Blick auf einen Teil des heutigen Kulissenlagers. Foto: Uli Nagel

Im Zuge der Opernsanierung sollen weitere Flächen auf dem Zuckerfabrik-Areal für das Staatstheater Verwendung finden. Begeisterung im Bezirksbeirat hält sich in Grenzen.
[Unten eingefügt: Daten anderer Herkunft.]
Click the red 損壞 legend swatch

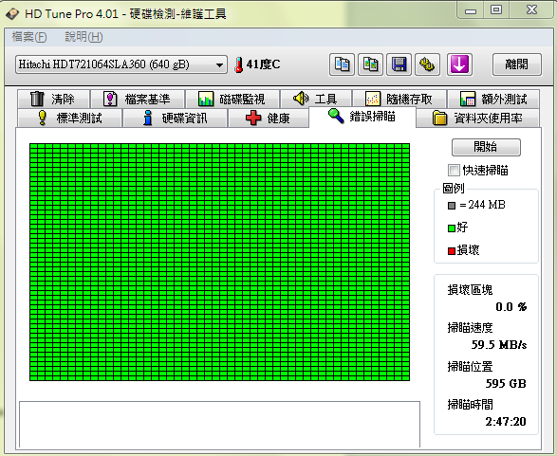point(452,251)
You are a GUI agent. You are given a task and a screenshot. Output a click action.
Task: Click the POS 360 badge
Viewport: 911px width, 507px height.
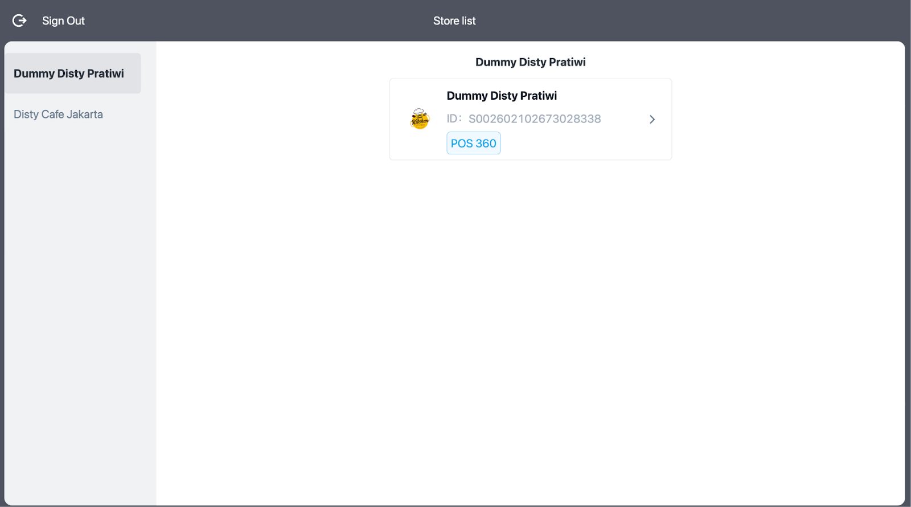coord(473,144)
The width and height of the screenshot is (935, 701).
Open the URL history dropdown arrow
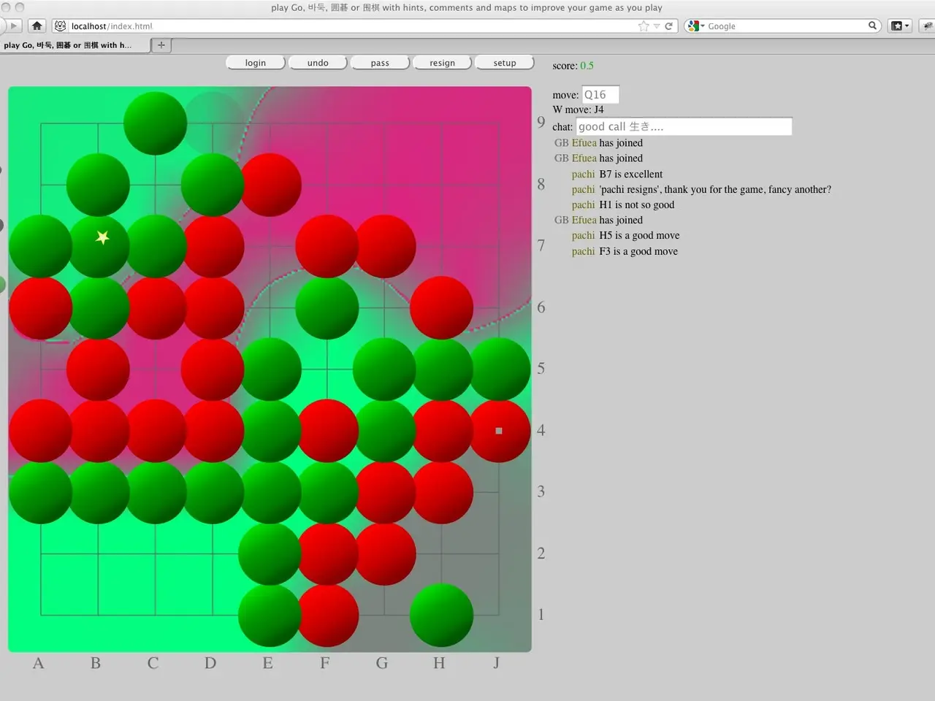(x=657, y=26)
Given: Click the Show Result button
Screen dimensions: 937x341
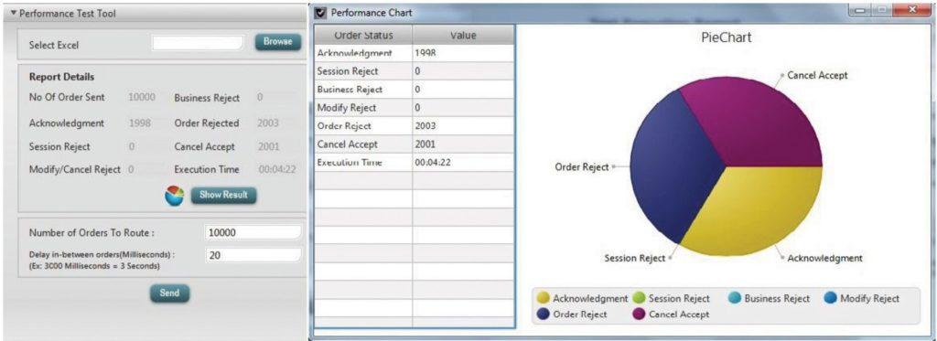Looking at the screenshot, I should click(x=223, y=196).
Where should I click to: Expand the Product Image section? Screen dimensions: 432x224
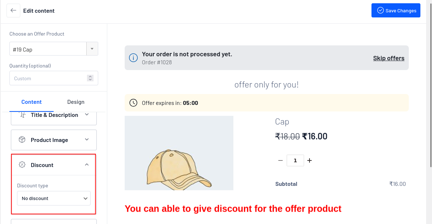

Bad Cannstatt - Noch im Juli soll die Zukunft des Opernhauses endgültig auf den Weg gebracht werden. Grundlage ist eine Verwaltungsvorlage über die Sanierung, Modernisierung und Erweiterung des Littmann-Baus inklusive Kreuzbühne, des Verwaltungs- und des Kulissengebäudes. Die Gesamtkosten werden von Stadt und Land auf etwa eine Milliarde Euro geschätzt. In einem ersten Schritt soll der Gemeinderat am 28. Juli über 13,5 Millionen abstimmen – reine Planungskosten. Eine gewaltige Summe, für die OB Frank Nopper bereits im Ausschuss für Stadtentwicklung und Technik Werbung betrieb: „Die Zeit ist reif für eine Jahrhundertentscheidung in Sachen Staatsoper. Lassen Sie uns mit diesem Grundsatzbeschluss ein kraftvolles Zeichen setzen für die Zukunft unserer Württembergischen Staatstheater. Auf dass ein großer Stolz unserer Stadt, auf dass das größte Dreispartenhaus der Welt eine echte Zukunftsperspektive erhält.“ Gewichtige Worte für eines der größten, aber auch teuersten Sanierungsvorhaben der Landeshauptstadt, das bereits seit 2013 kontrovers diskutiert wird.